Luckily, after three years of study, the American Medical Association has realized this and is encouraging medical schools to look deeper into their potential students than just their test scores.  As a result, many are adding comprehensive interviews that attempt to find out who the applicant is as a person, not just as a student.  The Association of American Medical Colleges has also announced that it will be changing the scope of the MCAT exam to include more emphasis on psychology, sociology, and biology.  President of the AAMC, Darrell Kirch, said about the changes, “Being a good doctor is about more than scientific knowledge.  It also requires an understanding of people.”  I couldn’t agree more, and I hope this changing philosophy will help bring patients more compassionate and effective doctors.

— Yvonne S. Thornton, M. D., M. P. H.

Uterine Artery Embolization for Fibroids (Myoma)

Friday, April 6th, 2012

I have been asked many times the best approach to the treatment of myoma (the correct term for the common term “fibroid”. There are many approaches, most include surgery, i.e., hysterectomy or myomectomy. Recently, a less invasive management has been offered and should be considered prior to surgery. It is Uterine Artery Embolization.

Uterine Artery Embolization (UAE) as another alternative treatment for fibroids (myoma): This latest less radical approach to reducing myoma (fibroids) was first tried in France and has been available in the United States for over a decade.

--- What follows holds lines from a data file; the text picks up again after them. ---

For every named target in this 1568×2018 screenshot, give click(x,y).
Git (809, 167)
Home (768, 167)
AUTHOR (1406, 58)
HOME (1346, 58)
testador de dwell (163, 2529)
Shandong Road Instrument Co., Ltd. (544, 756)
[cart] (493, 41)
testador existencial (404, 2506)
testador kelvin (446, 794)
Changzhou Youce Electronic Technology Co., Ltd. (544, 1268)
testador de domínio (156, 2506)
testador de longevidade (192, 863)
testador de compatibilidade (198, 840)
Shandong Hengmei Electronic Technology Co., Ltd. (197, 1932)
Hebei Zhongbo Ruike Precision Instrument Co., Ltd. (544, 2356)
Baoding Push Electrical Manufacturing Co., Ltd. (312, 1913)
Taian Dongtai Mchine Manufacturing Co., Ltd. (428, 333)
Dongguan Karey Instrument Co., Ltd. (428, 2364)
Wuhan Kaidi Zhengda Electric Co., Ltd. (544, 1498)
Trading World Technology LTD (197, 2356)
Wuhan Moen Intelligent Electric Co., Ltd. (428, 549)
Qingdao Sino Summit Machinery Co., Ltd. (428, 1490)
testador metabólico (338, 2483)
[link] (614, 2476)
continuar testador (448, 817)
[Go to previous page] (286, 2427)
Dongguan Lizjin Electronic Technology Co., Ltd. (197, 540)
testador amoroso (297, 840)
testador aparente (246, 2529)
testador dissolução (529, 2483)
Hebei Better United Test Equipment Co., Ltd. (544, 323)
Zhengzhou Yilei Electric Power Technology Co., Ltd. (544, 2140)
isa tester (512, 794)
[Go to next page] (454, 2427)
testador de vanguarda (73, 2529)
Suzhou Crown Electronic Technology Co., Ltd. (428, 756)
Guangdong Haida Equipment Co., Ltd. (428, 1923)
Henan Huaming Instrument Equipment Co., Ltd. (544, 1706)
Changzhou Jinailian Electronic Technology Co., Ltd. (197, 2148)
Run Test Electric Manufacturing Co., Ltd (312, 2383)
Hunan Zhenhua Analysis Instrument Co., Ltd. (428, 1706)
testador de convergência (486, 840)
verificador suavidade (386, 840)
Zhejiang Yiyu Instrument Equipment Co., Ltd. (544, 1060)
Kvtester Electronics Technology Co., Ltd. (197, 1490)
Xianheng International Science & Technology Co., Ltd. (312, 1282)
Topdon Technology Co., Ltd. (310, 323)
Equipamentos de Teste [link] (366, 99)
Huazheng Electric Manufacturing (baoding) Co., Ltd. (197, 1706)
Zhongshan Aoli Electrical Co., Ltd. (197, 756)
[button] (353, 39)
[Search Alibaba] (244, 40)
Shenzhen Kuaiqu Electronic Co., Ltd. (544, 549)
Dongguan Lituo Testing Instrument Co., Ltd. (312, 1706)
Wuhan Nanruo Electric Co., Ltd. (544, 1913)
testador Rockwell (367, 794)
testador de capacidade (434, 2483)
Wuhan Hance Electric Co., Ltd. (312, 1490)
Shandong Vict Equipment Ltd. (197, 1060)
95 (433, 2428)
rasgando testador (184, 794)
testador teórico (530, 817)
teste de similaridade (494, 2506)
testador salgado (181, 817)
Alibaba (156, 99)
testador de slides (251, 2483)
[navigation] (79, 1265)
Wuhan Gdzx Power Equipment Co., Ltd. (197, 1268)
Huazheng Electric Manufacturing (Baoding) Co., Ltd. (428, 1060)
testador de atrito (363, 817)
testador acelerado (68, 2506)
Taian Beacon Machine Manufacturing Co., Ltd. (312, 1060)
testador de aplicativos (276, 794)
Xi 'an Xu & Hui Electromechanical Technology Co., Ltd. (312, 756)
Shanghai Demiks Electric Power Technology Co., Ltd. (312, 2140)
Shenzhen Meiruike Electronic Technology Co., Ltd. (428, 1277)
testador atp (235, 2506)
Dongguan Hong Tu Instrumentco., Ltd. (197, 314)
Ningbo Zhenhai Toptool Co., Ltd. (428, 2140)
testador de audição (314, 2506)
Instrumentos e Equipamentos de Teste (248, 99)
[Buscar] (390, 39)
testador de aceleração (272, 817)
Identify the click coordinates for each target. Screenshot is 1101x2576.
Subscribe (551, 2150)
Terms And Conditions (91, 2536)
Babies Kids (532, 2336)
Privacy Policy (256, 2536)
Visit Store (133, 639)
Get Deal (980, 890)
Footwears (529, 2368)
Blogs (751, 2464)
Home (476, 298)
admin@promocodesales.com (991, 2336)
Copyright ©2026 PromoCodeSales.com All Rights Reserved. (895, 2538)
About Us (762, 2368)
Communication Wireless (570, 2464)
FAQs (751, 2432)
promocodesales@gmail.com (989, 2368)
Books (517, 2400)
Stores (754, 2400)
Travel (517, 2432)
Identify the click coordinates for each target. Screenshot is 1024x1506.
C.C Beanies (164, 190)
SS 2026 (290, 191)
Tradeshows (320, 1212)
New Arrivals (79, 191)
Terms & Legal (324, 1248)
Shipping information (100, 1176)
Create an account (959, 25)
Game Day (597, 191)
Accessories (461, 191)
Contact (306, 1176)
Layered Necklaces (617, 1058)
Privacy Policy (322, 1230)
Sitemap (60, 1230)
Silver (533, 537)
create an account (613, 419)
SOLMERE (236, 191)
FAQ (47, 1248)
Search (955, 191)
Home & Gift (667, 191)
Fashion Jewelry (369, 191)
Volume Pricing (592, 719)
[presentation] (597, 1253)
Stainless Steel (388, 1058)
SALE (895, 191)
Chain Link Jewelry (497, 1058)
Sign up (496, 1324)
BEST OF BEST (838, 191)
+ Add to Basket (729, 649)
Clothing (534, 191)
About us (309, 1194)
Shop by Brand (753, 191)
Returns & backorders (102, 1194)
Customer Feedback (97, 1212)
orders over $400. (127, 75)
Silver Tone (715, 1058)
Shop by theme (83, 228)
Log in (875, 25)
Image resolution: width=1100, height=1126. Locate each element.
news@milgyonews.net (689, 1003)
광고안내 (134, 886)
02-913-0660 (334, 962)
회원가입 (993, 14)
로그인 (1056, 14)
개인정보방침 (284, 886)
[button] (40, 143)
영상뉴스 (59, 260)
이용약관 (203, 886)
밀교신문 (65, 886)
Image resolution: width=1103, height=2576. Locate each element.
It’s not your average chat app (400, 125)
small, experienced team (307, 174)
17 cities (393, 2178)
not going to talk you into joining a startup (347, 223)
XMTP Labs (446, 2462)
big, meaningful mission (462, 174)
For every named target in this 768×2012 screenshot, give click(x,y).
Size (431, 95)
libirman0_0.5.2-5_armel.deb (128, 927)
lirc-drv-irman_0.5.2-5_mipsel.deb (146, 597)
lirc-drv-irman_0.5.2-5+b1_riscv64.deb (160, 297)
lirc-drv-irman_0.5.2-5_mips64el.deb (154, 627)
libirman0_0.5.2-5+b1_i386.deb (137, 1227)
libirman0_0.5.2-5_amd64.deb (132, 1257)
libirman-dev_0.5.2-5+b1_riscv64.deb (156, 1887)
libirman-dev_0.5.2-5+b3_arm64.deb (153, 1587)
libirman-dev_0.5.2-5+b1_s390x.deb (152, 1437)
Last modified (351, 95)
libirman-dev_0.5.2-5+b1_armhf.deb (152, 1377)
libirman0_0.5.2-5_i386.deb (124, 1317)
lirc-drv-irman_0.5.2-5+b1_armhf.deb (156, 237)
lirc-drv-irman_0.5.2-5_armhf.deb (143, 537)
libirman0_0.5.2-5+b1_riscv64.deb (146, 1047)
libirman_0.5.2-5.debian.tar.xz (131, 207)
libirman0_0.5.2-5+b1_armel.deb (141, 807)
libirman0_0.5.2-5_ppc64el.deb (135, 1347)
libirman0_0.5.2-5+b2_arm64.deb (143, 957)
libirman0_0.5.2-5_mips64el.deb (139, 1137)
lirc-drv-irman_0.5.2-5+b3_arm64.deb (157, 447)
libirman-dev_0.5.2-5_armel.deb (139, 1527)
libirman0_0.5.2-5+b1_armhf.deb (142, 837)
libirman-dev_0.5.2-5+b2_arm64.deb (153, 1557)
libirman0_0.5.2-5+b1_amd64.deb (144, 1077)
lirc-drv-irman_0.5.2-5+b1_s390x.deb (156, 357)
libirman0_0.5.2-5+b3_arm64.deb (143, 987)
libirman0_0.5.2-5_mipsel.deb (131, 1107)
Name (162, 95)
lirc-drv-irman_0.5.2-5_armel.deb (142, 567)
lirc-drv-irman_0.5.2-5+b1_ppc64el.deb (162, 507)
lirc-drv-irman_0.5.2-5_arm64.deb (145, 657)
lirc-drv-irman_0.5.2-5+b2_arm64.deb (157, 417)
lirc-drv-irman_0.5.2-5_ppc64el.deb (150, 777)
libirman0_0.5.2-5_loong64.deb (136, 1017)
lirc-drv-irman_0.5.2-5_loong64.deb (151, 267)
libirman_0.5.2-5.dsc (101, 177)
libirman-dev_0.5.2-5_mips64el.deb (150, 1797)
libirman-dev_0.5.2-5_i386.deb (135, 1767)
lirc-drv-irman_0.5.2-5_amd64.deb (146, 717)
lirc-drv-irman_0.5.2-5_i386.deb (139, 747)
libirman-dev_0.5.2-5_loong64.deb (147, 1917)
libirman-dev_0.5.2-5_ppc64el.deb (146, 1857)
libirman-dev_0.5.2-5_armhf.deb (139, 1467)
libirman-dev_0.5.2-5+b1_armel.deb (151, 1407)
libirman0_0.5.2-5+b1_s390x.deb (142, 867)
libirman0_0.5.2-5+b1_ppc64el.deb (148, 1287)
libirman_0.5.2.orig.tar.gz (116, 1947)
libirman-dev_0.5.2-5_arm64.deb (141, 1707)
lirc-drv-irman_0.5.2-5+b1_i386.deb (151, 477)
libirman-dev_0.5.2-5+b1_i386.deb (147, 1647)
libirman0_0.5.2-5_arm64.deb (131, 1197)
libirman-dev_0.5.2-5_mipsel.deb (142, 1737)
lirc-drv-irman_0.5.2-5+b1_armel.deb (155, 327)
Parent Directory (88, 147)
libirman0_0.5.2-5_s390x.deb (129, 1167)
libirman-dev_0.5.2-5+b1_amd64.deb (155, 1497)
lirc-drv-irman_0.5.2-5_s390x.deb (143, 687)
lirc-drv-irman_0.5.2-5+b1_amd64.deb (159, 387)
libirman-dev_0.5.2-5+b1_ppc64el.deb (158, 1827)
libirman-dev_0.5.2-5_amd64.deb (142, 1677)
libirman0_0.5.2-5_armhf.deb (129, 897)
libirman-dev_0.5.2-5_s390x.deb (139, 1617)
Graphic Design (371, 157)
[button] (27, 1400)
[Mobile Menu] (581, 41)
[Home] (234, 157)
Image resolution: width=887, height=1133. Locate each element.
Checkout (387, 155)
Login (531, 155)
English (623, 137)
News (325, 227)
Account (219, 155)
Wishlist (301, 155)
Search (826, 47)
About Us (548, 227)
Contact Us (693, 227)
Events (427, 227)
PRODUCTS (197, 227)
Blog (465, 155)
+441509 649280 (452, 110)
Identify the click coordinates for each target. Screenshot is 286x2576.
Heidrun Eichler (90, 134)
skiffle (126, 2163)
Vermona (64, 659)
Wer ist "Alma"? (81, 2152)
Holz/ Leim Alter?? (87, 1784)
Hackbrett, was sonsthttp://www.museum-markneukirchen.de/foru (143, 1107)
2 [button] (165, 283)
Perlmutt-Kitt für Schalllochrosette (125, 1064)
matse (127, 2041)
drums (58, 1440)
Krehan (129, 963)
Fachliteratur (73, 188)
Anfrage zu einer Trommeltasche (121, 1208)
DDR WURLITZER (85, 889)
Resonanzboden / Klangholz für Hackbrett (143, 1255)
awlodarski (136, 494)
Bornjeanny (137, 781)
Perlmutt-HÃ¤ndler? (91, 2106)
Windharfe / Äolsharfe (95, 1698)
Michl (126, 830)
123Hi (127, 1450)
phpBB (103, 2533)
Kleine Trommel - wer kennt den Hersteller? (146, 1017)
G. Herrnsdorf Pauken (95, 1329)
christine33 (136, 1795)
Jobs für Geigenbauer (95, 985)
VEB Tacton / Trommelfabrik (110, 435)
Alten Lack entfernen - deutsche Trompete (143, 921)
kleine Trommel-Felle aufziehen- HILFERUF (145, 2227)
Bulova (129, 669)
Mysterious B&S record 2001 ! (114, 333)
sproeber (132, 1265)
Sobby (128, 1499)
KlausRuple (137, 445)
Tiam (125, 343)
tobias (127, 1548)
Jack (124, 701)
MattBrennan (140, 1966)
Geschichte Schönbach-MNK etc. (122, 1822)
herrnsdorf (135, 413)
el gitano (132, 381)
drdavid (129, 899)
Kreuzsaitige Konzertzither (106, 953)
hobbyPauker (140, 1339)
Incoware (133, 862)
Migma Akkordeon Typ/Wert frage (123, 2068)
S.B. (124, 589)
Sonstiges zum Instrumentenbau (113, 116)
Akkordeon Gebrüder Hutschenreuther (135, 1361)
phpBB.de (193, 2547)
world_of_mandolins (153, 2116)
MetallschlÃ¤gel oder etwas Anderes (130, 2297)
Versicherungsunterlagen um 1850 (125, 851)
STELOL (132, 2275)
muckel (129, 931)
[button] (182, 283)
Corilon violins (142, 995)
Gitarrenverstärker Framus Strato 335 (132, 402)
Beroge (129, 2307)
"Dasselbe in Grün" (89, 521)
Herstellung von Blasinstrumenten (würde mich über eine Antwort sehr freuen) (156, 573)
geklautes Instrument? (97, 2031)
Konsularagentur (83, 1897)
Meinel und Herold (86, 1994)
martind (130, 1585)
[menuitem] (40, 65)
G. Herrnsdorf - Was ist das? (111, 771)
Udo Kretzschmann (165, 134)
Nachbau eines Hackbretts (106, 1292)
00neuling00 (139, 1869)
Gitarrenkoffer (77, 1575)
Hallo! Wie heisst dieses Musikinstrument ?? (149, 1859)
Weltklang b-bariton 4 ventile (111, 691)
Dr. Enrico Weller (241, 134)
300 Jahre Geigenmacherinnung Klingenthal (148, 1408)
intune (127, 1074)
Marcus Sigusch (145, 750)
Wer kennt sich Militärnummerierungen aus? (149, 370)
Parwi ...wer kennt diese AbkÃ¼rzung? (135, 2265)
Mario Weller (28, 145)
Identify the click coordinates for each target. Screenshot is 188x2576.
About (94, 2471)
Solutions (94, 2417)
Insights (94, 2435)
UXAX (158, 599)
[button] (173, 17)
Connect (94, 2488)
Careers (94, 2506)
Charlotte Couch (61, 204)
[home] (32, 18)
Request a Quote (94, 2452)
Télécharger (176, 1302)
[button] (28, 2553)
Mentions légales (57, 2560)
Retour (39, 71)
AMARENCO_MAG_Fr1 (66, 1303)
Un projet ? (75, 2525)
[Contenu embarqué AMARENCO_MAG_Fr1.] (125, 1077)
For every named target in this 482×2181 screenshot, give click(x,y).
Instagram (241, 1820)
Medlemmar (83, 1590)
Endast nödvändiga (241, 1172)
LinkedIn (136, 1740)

The procedure entails inserting a catheter (long hollow tube) in the major arteries of the thigh (femoral artery) and threading the catheter to the area of the fibroids. Using an inert material (polyvinyl alcohol) in the form of beads or particles, this material essentially cuts off the blood supply to the growing myoma (fibroid) resulting in shrinkage of the fibroid. Interventional radiologists have promoted this procedure as opposed to gynecologists who have proceeded with much more caution. The known side-effects have been serious systemic infection, excessive bleeding from the catheter insertion site, chronic pelvic pain after the procedure and, in some patients, early onset of menopause. Uterine artery embolization has been associated with decreased fertility.

In August, 2010, the conclusion of a 5-year outcome study from the embolization versus hysterectomy randomized clinical trial (EMMY) was that UAE is a well-established alternative to hysterectomy about which patients should be counseled.

So, if you are a candidate for myomectomy or hysterectomy because of myoma, perhaps a discussion about UAE would be helpful.